* _WHAT YOU SHOULD DO_: Scan the records for lines with the word "beside", and copy every such line.

* _AVAILABLE DATA_:
┄┄┄┄┄┄┄┄┄┄┄┄┄┄┄┄┄┄┄┄

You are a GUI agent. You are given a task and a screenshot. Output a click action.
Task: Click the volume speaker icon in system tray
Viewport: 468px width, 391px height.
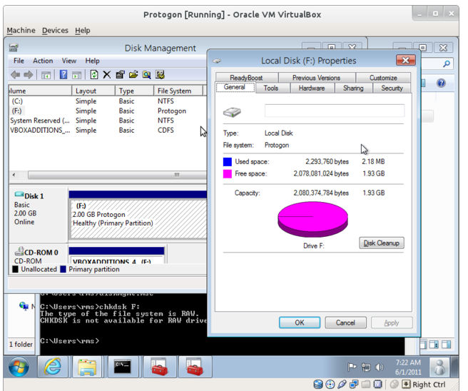(379, 367)
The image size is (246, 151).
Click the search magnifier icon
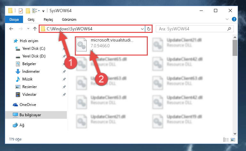click(229, 29)
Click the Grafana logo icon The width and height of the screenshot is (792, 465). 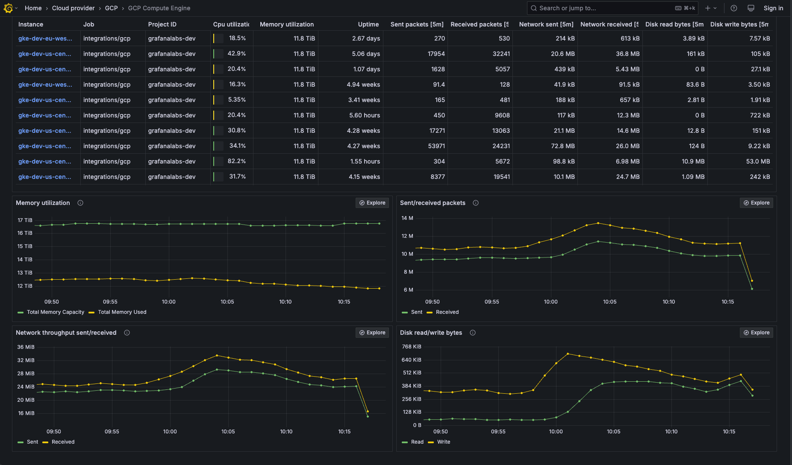coord(8,8)
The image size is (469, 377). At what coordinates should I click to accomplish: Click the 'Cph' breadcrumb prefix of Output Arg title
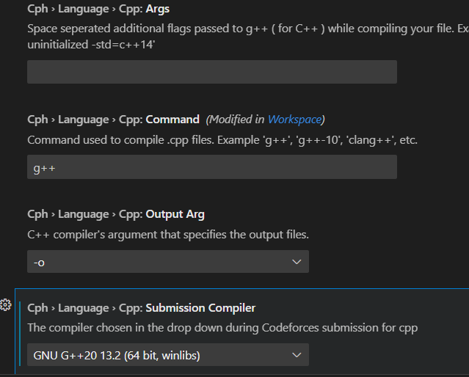coord(37,214)
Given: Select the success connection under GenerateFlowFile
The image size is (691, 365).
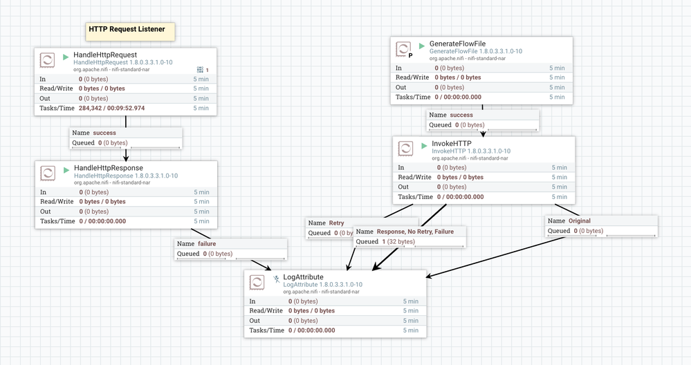Looking at the screenshot, I should click(x=483, y=120).
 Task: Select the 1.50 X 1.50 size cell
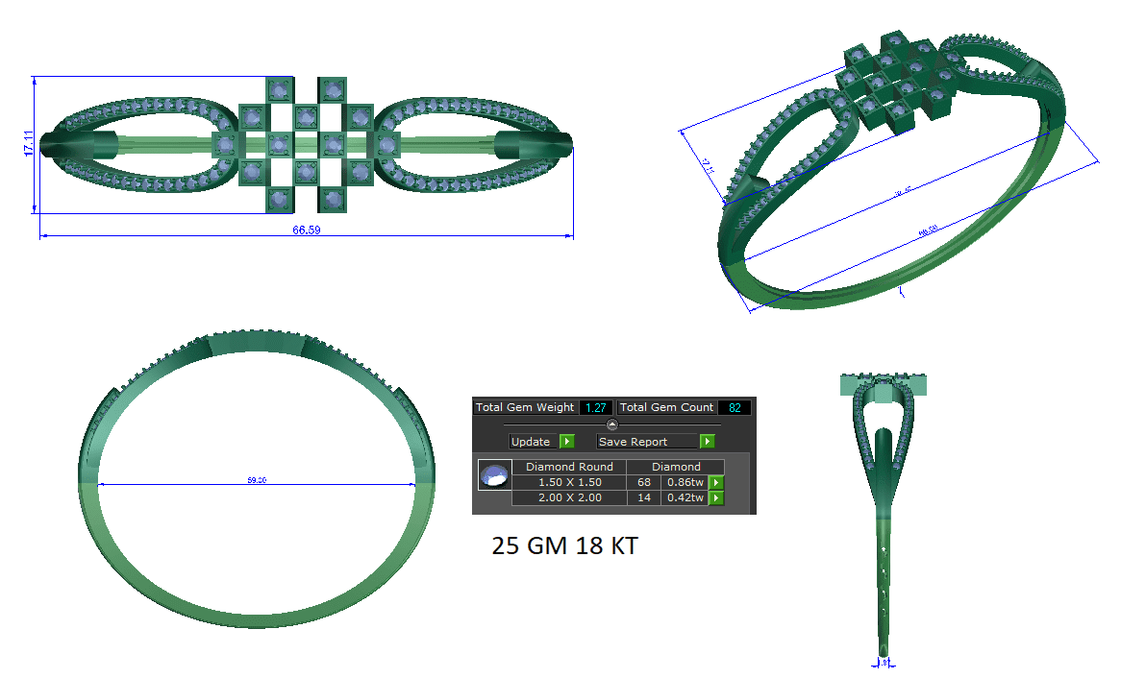pos(569,482)
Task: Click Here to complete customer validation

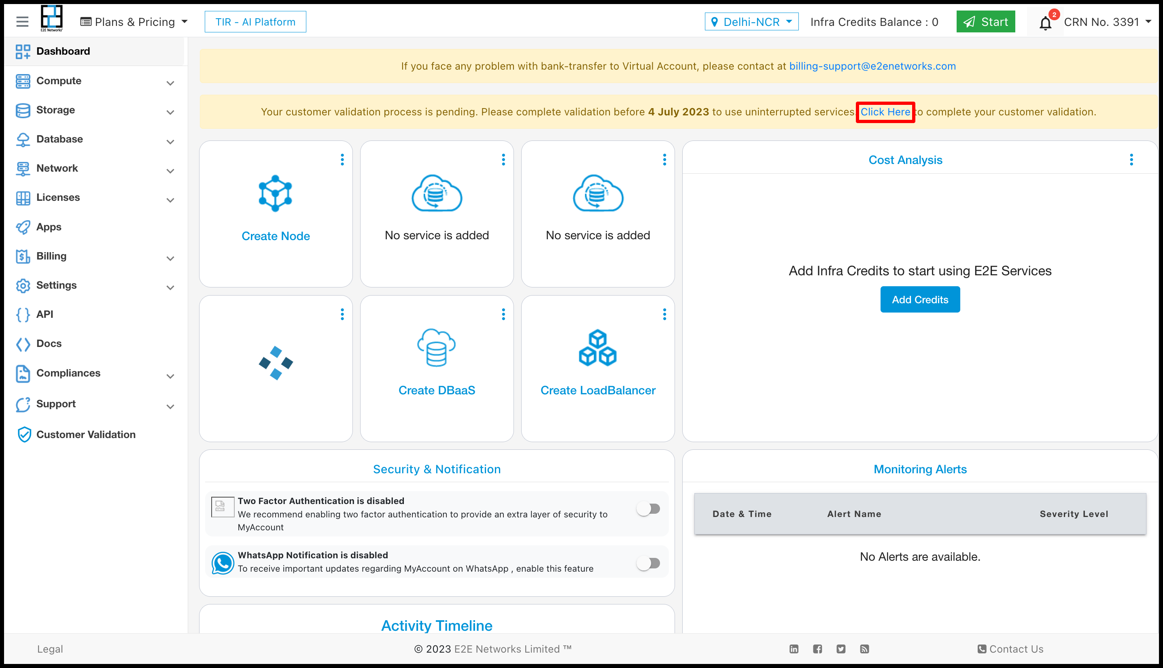Action: click(886, 111)
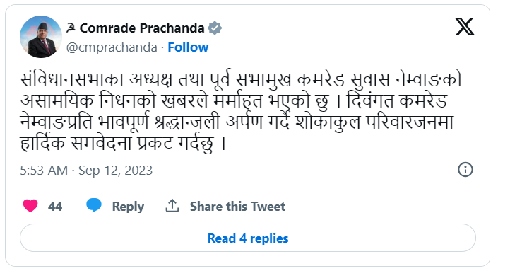Choose Share this Tweet
Image resolution: width=510 pixels, height=271 pixels.
(237, 207)
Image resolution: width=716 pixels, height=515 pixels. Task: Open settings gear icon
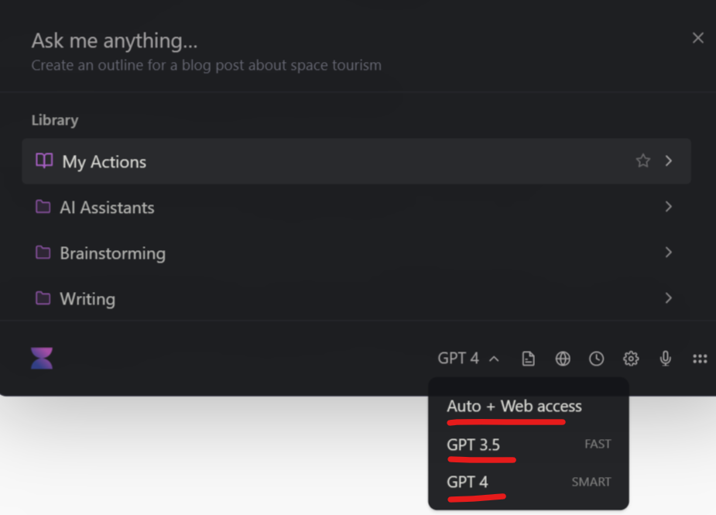pos(631,359)
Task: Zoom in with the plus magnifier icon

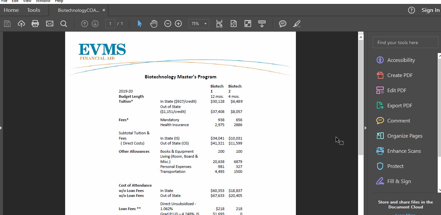Action: click(178, 23)
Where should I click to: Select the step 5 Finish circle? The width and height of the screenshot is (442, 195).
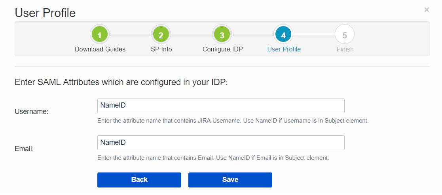coord(345,35)
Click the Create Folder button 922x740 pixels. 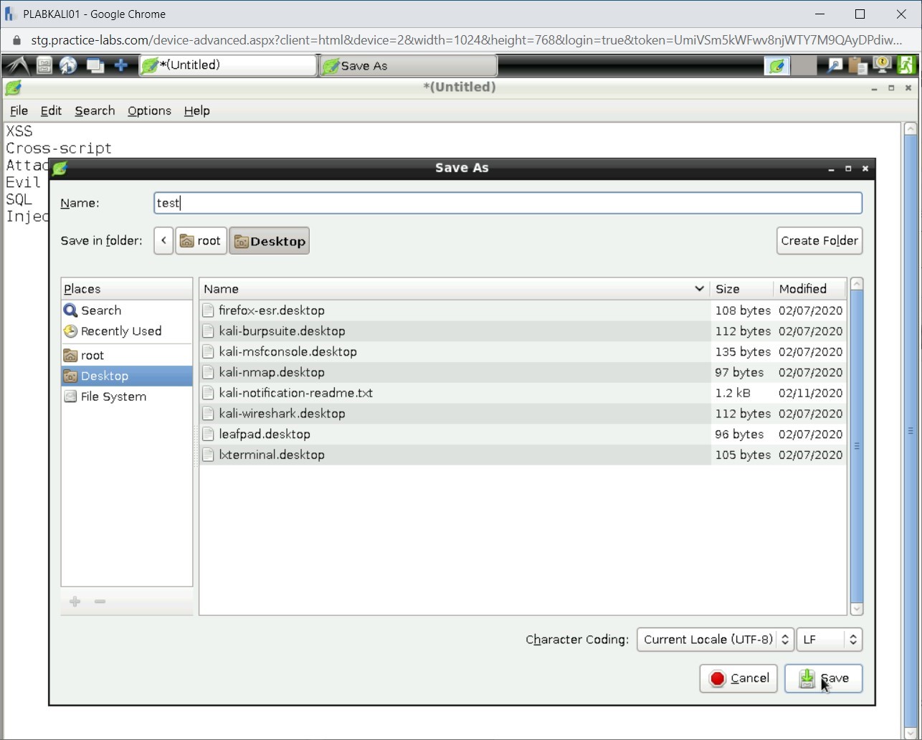coord(819,240)
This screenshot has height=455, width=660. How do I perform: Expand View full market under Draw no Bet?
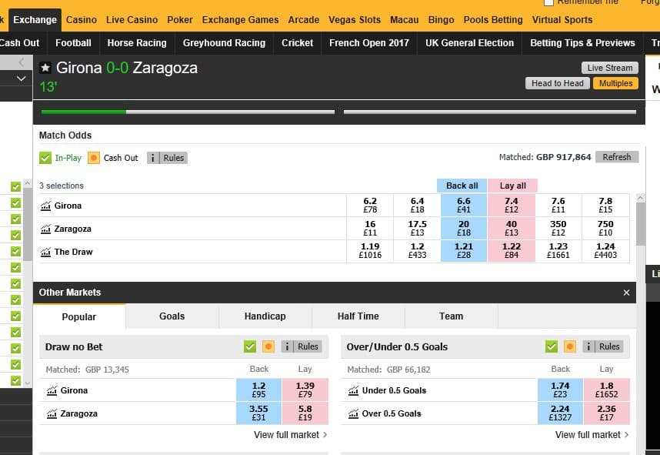(x=290, y=435)
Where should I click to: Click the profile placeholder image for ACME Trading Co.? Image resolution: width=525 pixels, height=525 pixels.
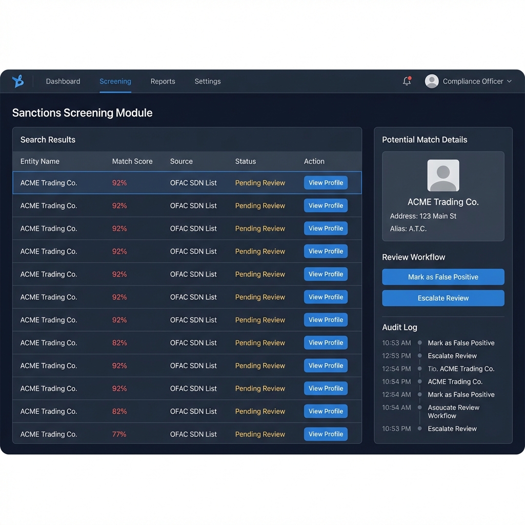442,175
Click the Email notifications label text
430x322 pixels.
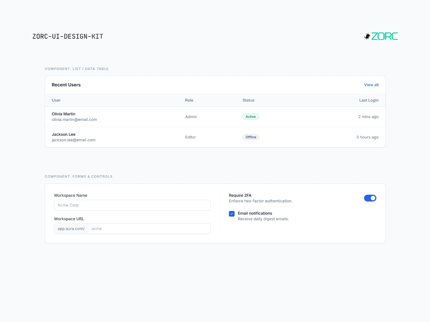(255, 213)
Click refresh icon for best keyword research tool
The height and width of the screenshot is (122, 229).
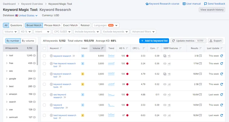pos(222,115)
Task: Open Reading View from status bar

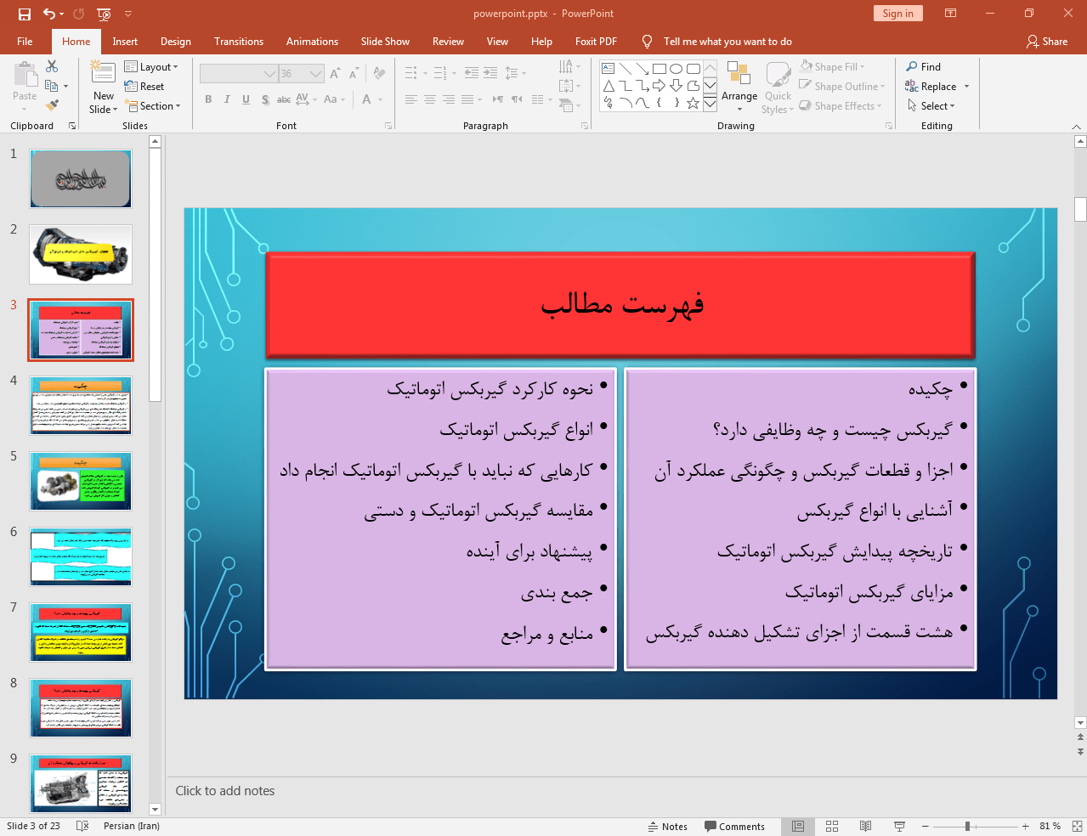Action: coord(865,826)
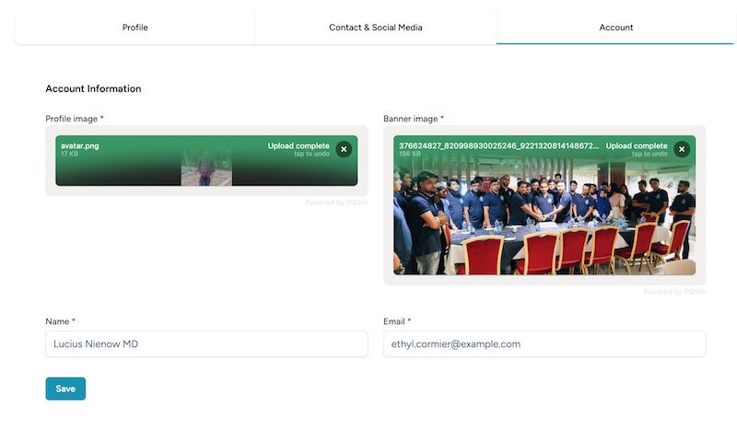Tap to undo the avatar upload
The image size is (737, 430).
311,154
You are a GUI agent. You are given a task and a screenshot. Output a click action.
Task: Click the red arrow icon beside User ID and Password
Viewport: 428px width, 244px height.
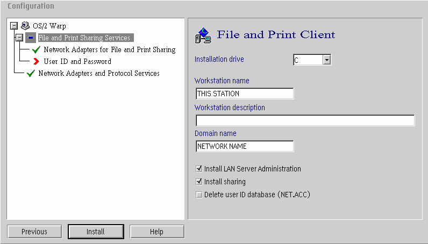(36, 61)
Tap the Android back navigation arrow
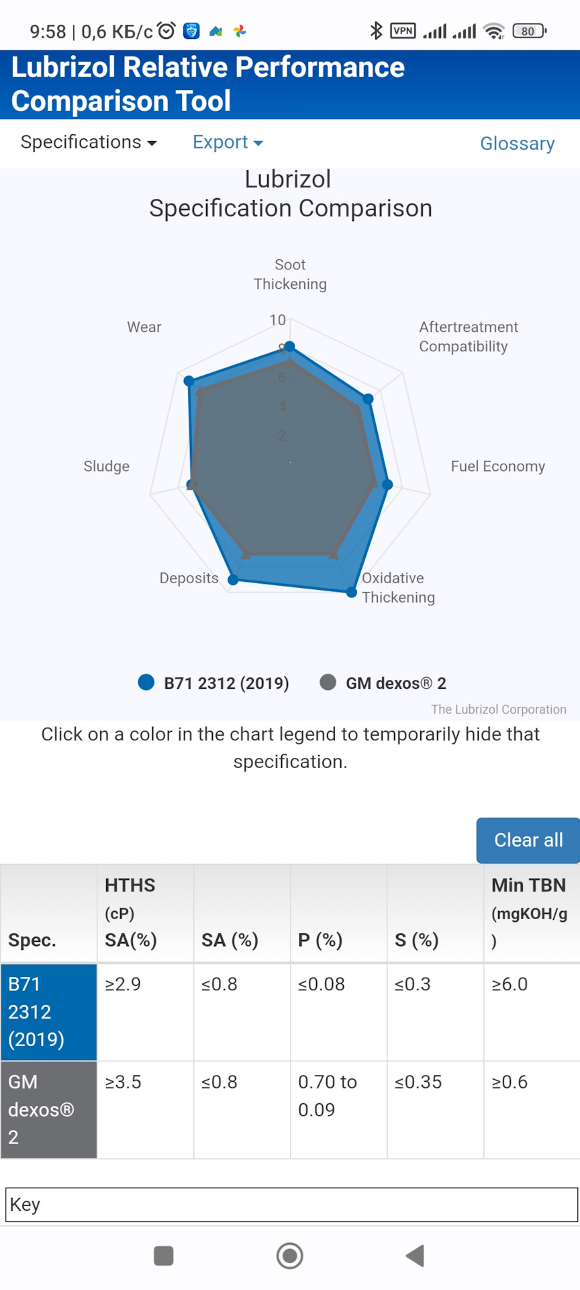The image size is (580, 1290). point(416,1255)
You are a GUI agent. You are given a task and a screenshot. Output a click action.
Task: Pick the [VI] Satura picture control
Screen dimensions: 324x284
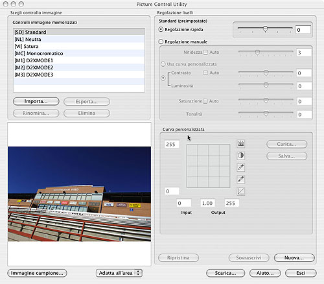(79, 46)
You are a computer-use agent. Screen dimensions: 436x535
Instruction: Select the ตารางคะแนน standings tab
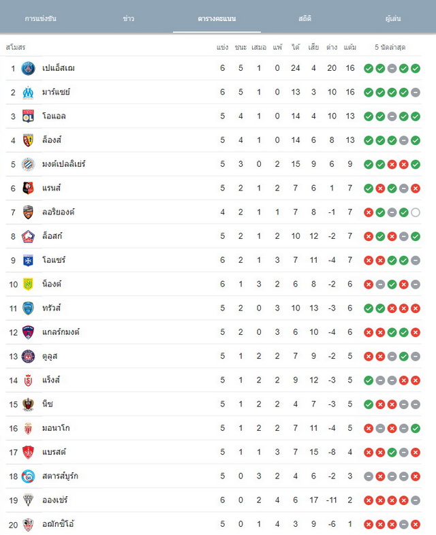coord(217,18)

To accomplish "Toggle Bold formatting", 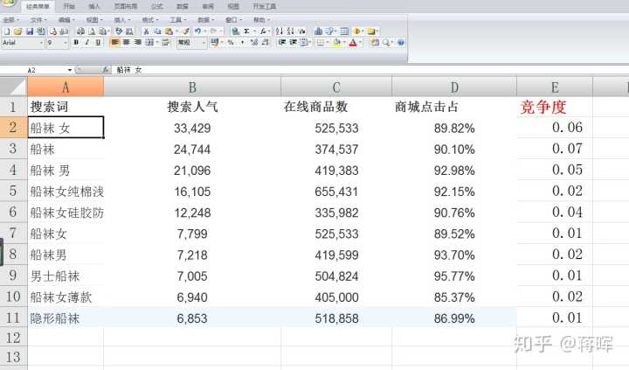I will coord(76,42).
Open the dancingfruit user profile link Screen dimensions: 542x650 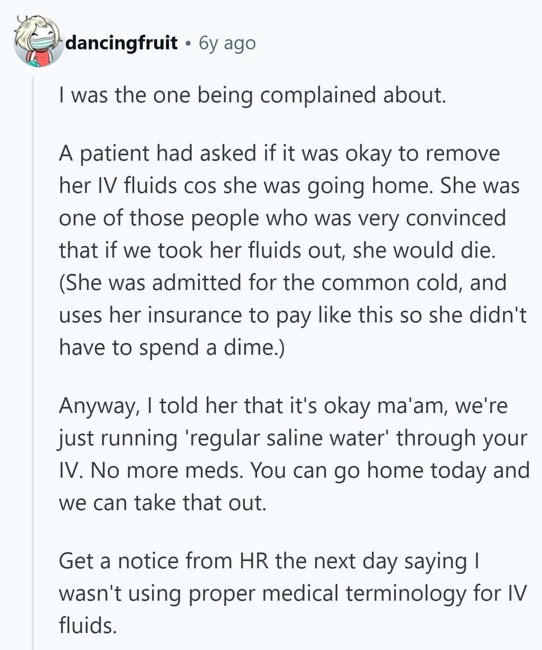pos(122,43)
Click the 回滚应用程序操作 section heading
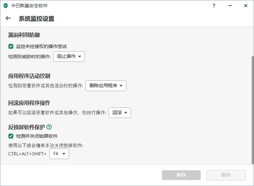This screenshot has width=254, height=186. pyautogui.click(x=29, y=103)
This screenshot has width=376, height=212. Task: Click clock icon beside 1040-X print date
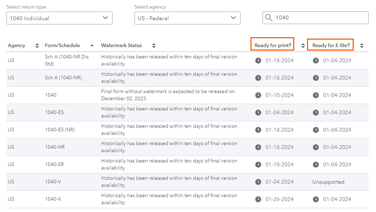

┄┄┄┄┄┄┄┄┄┄┄┄┄┄┄┄┄┄┄┄

* _TASK OUTPUT_:
Task: Click the red arrow icon beside User ID and Password
This screenshot has width=376, height=212. Task: Click clock icon beside 1040-X print date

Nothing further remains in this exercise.